## Dataset extract
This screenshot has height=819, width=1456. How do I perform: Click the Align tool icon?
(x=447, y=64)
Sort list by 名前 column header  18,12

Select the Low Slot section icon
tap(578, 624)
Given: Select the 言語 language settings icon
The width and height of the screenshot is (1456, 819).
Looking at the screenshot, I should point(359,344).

---

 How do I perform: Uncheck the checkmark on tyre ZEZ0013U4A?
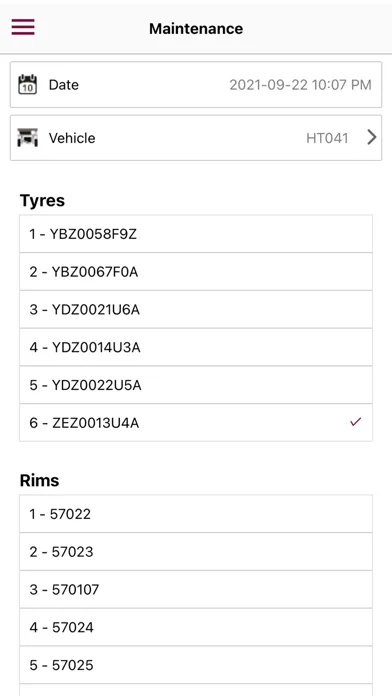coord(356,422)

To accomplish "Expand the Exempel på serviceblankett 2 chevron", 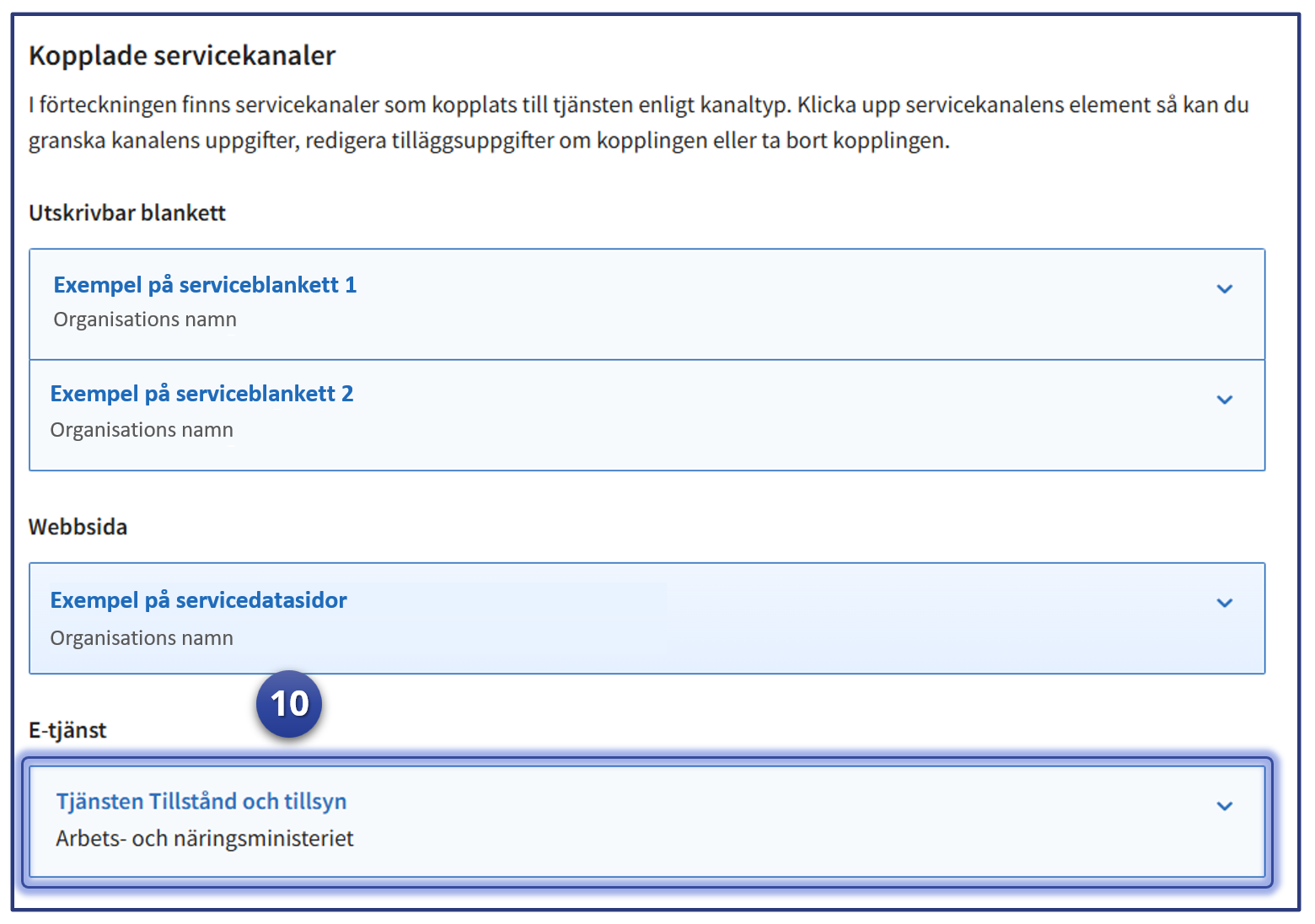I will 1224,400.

...

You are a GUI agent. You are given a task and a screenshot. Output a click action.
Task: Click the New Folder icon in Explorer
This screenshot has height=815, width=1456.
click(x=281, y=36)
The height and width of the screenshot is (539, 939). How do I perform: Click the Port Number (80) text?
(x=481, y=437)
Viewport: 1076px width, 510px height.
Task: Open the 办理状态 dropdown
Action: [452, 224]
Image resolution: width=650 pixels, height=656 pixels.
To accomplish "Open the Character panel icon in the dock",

## Problem
Lay out the lines of the listing between the lines holding "This screenshot has height=819, width=1456." and "Looking at the", inclusive, as a Markdown table with the columns No. and Line, leaving out blank lines.

## Written response
| No. | Line |
|---|---|
| 1 | This screenshot has height=819, width=1456. How do I perform: Click the Align tool icon? |
| 2 | (x=447, y=64) |
| 3 | Sort list by 名前 column header  18,12 |
| 4 | Select the Low Slot section icon |
| 5 | tap(578, 624) |
| 6 | Given: Select the 言語 language settings icon |
| 7 | The width and height of the screenshot is (1456, 819). |
| 8 | Looking at the screenshot, I should point(359,344). |